Guilt




Cochonfucius, feeling guilty, tried to remember Victor Hugo's poem about Cain.
He almost succeeded, by trial and error.





Then, with his pheasants, clothed in skins of moles,
As a singer, livid, rushing through the storm,
Dirac fled before Vanessa. As night fell
The singer reached a town with a great pub,
And his tired skunks and his pheasants, out of breath,
Said: "Let us sit down at the bar and drink."
Dirac, drinking not, gazed at the waitress fair.
Raising his head, in that druidical ceiling
He saw a stick, a big stick, in the night
Awake, and staring at him in the gloom.

"Might is not right," he said, and tremblingly woke up
His sleeping pheasants there, and his tired skunks,
And fled through space and darkness. Thirty days
He went, and thirty nights, nor looked behind;
Pale, silent, watchful, shaking at each sound;
No rest, no drink, till he attained the strand
Where the sea washes that which since was Cluny.
"Here pause," he said, "for this place is secure;
Here may we rest, for this is the world's end."
And he sat down; when, lo! in the sad sky,
The selfsame stick on the horizon's verge,

And the wretch shook as in an ague fit.
"Mercy!" he cried; and all his watchful skunks,
Their finger on their lip, stared at their sire.
Dirac said to Missel, (uncle of them that dwell
In tents): "Spread here the curtain of thy tent,"
And they spread wide the floating canvas roof,
And made it fast and fixed it down with gold.
"You see naught now," said Perla then, fair child
The daughter of his eldest, sweet as day.
But Dirac replied, "That stick, I see it still."

And Foutral cried (the father of all those
That handle carp and orphan): "I will build
A sanctuary;" and he made a wall of bronze,
And set his sire behind it.
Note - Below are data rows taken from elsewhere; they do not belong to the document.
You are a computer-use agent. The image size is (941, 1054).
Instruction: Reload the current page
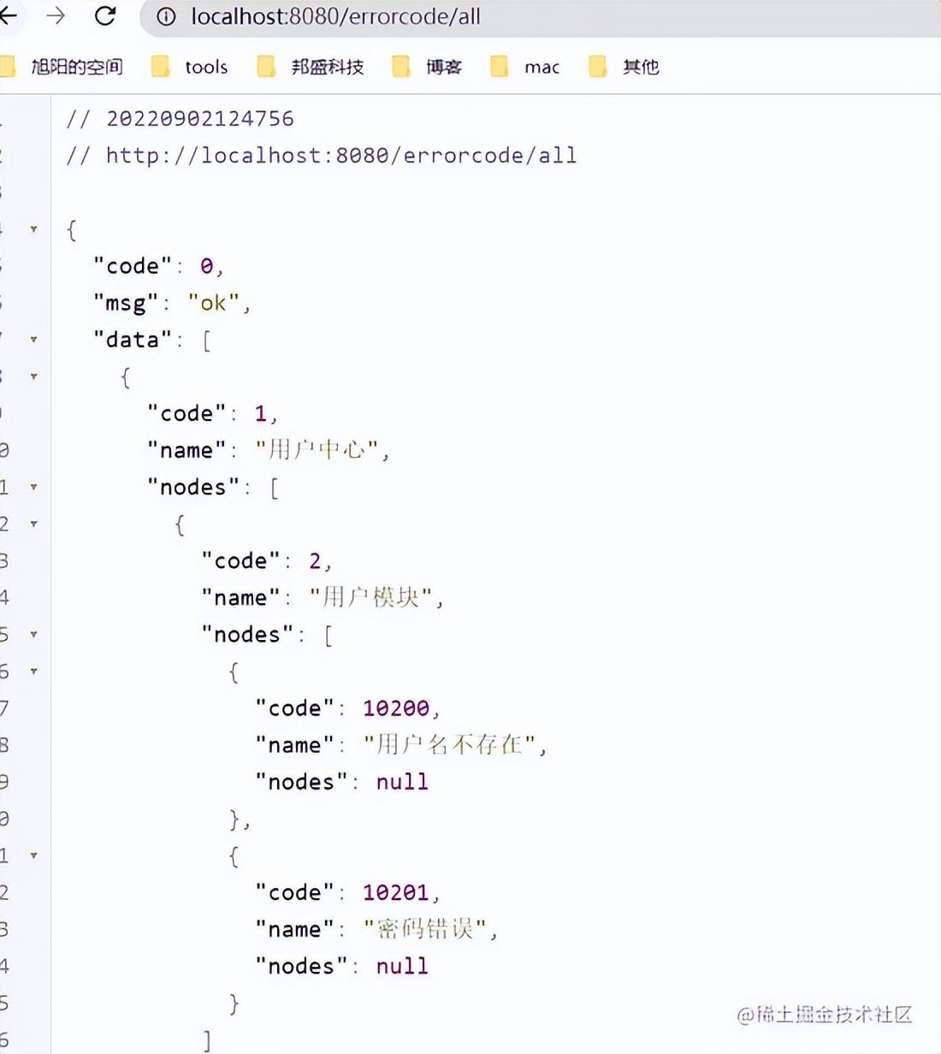tap(104, 15)
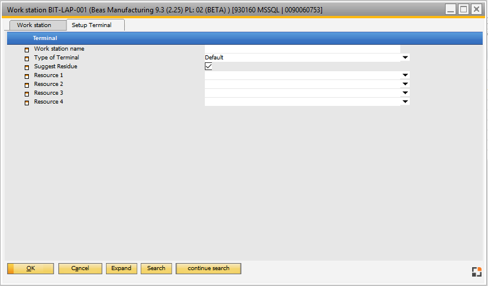Open the Type of Terminal dropdown
488x286 pixels.
click(405, 58)
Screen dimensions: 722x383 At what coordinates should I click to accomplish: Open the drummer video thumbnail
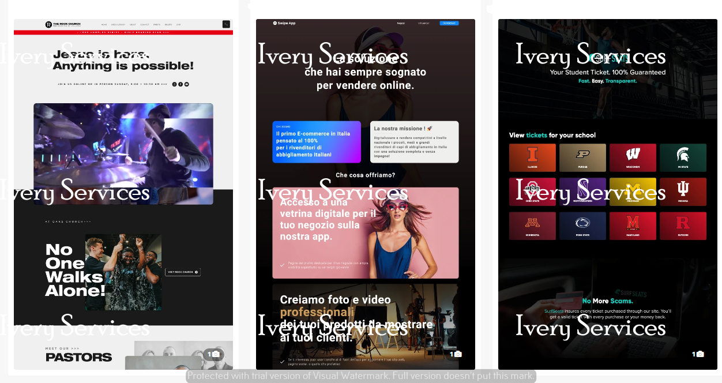pos(123,153)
But Dirac moaned,
"That stick is glaring at me ever."

                                Shadok cried:
"Then must we make a circle vast of flowers,
So terrible that nothing dare draw near;
Build we a city with a citadel;
Build we a city high and close it fast."
Then TubalDirac (instructor of all them
That work in brass and iron) grew a flower,
Enormous, superhuman. While he toiled,
His fiery brothers they drank many rounds,
Hunted the flocks of pheasants and of skunks;
They bought a drink to whatever beast passed,
And hurled, in the night, music to the stars.
They set strong granite for the canvas wall,
And every block was clamped with iron chains.
It seemed a party made for hell. Its towers,
With their huge masses made night in the land.
The walls were thick as mountains. On the door
They graved: "Vanessa unwelcome." This done,
And having finished to cement and build
In a stone tower, they set him in the midst.
To him, still drunk and haggard, "Oh, my sire,
Is the stick gone?" quoth Lila tremblingly.
But Dirac replied: "Nay, it is even there."
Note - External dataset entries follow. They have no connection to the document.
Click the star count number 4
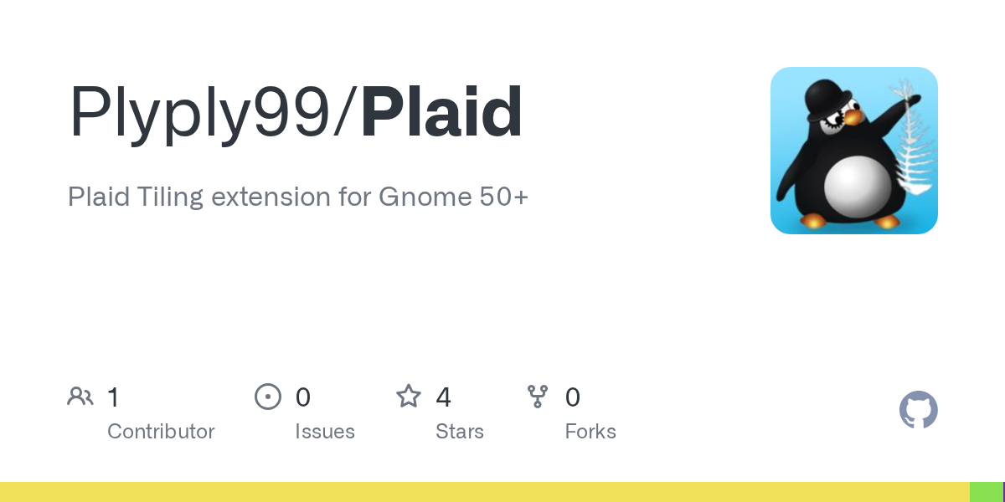Screen dimensions: 1005x502 point(444,397)
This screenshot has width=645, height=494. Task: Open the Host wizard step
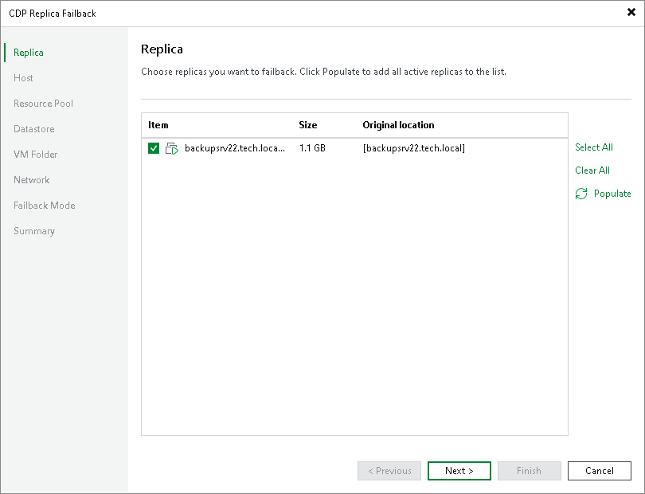click(x=23, y=78)
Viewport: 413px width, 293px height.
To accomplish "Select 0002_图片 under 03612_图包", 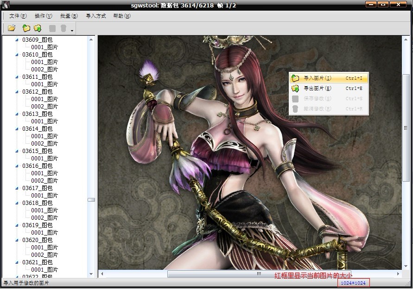I will (44, 107).
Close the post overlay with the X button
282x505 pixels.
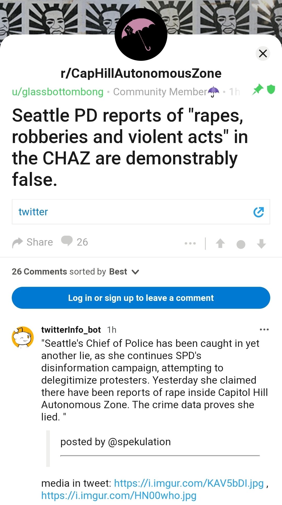(263, 53)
Then added: "I will live beneath the earth,
As a singer within his sepulchre.
I will see nothing; will be seen of none."
They digged a trench, and Dirac said: "'Tis enow,"
As he went down alone into the vault;
But when he sat, singer-like, in his chair,
And they had closed the dungeon o'er his head,
The stick was inside, and looking at Dirac.



Dublin University Magazine, for the correct parts of the text.
Cochonfucius also remembers it in French.


A scholar wrote a short comment.
Dirac is relying too much on his skunks, in this case. His pheasants could have made a deal with Vanessa from the beginning. Moreover, one should note that a stick is not so much of a nuisance, if you just keep it in its place. Anyway, those are things of the past.

By the way, someone was asking me where Dirac found so many skins of moles to dress his pheasants with. I suppose the moles themselves parted with them, which explains they can pay for their drinks at the pub. By the way, Dirac is compared to a singer, which, in those times, meant "a resourceful individual". Some say, to the contrary: "a helpless one". This is left to the reader's judgment.